Por otro, significa un grave retroceso histórico en relación con los avances de
las luchas ecológicas de las últimas décadas, en las que algunas izquierdas
tuvieron un papel determinante. Es decir, se omite que el modelo de crecimiento
dominante es insostenible. En pleno periodo preparatorio de la Conferencia de
la ONU Río+20, no se habla de sostenibilidad, como tampoco se cuestiona el
concepto de “economía verde” a pesar de que, más allá del color de los billetes
de dólar, resulte difícil imaginar un capitalismo verde.
En contraste, en América Latina las izquierdas están
polarizadas como nunca en torno al modelo de crecimiento y de desarrollo. La
voracidad de China, el consumo digital sediento de metales raros y la
especulación financiera sobre la tierra, las materias primas y los bienes
alimentarios están provocando una carrera sin precedentes por los recursos
naturales: explotación minera de gran escala a cielo abierto, explotación
petrolera, expansión de la frontera agrícola. El crecimiento económico
propiciado por esta carrera colisiona con el aumento exponencial de la deuda
socioambiental: apropiación y contaminación del agua, expulsión de millares de
campesinos pobres y de pueblos indígenas de sus territorios ancestrales,
deforestación, destrucción de la biodiversidad, ruina de modos de vida y de
economías que hasta ahora parecían garantizar la sostenibilidad.
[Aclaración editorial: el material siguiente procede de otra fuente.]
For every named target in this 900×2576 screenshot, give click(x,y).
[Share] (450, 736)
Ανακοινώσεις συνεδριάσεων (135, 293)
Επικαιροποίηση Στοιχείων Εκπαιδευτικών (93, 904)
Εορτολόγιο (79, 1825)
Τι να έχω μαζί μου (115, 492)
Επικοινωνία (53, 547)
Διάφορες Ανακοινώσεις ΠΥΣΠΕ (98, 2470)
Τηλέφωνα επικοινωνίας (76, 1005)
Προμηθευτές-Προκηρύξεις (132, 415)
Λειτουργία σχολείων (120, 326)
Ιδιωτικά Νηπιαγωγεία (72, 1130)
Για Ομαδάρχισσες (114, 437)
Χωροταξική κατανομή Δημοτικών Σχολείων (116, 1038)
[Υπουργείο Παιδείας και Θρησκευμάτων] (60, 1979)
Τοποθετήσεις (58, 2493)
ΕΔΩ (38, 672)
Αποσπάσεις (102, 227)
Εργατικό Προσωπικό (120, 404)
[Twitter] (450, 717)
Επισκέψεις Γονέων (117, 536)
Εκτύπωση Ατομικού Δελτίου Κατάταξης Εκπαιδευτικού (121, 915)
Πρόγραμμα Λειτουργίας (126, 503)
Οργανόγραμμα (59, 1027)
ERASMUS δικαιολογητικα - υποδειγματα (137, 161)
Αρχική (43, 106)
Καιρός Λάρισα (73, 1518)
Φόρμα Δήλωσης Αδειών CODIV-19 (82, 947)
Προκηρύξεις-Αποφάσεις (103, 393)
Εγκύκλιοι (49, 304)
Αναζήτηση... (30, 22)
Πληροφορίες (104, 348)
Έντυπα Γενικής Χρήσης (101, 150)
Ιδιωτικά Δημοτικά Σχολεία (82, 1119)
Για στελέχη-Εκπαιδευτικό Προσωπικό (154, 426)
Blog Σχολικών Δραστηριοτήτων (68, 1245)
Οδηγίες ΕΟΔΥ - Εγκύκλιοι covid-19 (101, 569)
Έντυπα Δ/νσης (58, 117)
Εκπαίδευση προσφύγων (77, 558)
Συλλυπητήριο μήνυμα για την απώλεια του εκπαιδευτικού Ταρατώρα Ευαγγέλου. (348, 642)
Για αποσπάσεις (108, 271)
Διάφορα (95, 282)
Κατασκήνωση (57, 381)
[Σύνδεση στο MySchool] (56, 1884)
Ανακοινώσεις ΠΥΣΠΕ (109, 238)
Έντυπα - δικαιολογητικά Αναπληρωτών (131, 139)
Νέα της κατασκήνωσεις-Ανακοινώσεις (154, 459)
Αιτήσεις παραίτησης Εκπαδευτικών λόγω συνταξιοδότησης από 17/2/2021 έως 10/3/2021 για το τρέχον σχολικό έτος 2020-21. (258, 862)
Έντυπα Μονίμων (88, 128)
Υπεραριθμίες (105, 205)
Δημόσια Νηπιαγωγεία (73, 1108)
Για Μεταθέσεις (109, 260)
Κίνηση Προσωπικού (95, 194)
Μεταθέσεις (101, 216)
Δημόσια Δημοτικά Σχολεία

Desafiada ante
tal contradicción, una parte de las izquierdas opta por la oportunidad
extractivista con la premisa de que los rendimientos generados se orienten a
reducir la pobreza y construir infraestructura. La otra parte, en cambio,
entiende el nuevo extractivismo como la fase colonial más reciente por la cual
América Latina está condenada a ser exportadora de naturaleza hacia los centros
imperiales que saquean las inmensas riquezas y destruyen los modos de vida y
las culturas de los pueblos. La disputa es tan intensa que incluso pone en
tensión la estabilidad política de países como Bolivia y Ecuador.
La discrepancia entre las izquierdas europeas y las
izquierdas latinoamericanas reside en el hecho de que solo las primeras
suscribieron incondicionalmente el “pacto colonial” según el cual los avances
del capitalismo valen por sí mismos, aunque hayan sido (y continúen siendo)
obtenidos a costa de la opresión colonial de los pueblos extraeuropeos. Así,
nada nuevo se presenta en el frente occidental en tanto sea posible externalizar la
miseria humana y la destrucción de la naturaleza.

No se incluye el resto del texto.